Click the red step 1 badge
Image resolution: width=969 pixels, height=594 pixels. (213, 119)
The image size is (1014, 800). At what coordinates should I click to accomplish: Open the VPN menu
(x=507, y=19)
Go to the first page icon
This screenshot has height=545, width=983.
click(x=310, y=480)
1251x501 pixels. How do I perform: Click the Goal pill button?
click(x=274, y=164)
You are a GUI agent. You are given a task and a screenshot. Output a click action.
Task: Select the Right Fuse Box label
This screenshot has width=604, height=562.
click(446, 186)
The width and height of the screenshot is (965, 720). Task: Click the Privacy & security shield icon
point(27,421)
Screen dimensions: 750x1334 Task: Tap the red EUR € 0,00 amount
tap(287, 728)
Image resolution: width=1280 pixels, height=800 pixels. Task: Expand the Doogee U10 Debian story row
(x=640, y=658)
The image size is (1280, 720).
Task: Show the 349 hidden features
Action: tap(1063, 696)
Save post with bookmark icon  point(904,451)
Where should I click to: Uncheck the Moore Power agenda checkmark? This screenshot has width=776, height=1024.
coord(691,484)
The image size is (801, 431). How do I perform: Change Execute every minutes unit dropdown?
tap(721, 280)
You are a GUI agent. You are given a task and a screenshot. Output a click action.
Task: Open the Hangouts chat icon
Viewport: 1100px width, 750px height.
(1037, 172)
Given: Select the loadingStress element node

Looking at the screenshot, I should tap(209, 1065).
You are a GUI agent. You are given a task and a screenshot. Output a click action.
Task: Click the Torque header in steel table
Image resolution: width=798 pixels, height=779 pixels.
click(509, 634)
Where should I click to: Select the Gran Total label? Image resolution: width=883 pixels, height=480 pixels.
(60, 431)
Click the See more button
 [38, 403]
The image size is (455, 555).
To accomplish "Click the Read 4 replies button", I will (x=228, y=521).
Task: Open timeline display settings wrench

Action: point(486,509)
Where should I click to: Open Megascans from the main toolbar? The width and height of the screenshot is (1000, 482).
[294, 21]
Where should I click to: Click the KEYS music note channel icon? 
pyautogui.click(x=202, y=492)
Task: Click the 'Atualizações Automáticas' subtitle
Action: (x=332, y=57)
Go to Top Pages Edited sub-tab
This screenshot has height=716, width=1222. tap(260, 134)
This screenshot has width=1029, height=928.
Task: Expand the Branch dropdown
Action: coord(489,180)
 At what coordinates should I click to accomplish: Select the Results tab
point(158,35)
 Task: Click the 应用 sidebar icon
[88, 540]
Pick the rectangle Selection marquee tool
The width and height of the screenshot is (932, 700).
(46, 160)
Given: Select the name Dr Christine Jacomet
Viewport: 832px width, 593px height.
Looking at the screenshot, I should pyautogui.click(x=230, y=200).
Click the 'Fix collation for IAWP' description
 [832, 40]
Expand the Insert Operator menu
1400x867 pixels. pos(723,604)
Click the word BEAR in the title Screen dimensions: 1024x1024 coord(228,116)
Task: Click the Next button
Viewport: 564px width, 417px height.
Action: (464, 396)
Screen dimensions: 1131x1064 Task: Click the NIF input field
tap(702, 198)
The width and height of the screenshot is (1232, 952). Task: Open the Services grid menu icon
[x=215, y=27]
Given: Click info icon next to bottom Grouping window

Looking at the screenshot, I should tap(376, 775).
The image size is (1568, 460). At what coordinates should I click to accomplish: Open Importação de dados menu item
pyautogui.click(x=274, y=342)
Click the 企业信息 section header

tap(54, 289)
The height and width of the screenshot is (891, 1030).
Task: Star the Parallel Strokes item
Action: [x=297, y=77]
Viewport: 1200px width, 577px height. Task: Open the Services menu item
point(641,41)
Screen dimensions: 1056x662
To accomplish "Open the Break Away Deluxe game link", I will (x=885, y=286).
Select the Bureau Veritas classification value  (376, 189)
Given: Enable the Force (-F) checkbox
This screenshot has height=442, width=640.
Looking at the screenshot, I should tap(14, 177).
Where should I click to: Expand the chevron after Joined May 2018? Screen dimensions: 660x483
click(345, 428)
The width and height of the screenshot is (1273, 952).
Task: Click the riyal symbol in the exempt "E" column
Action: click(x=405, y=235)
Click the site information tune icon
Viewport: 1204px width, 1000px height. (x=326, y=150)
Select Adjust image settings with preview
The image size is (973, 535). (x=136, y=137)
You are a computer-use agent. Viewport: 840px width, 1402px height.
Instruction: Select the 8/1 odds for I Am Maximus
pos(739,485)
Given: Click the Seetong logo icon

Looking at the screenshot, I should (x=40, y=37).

###

Please count the lines that hold "will" in this data and report the total alone.

REPLY – 2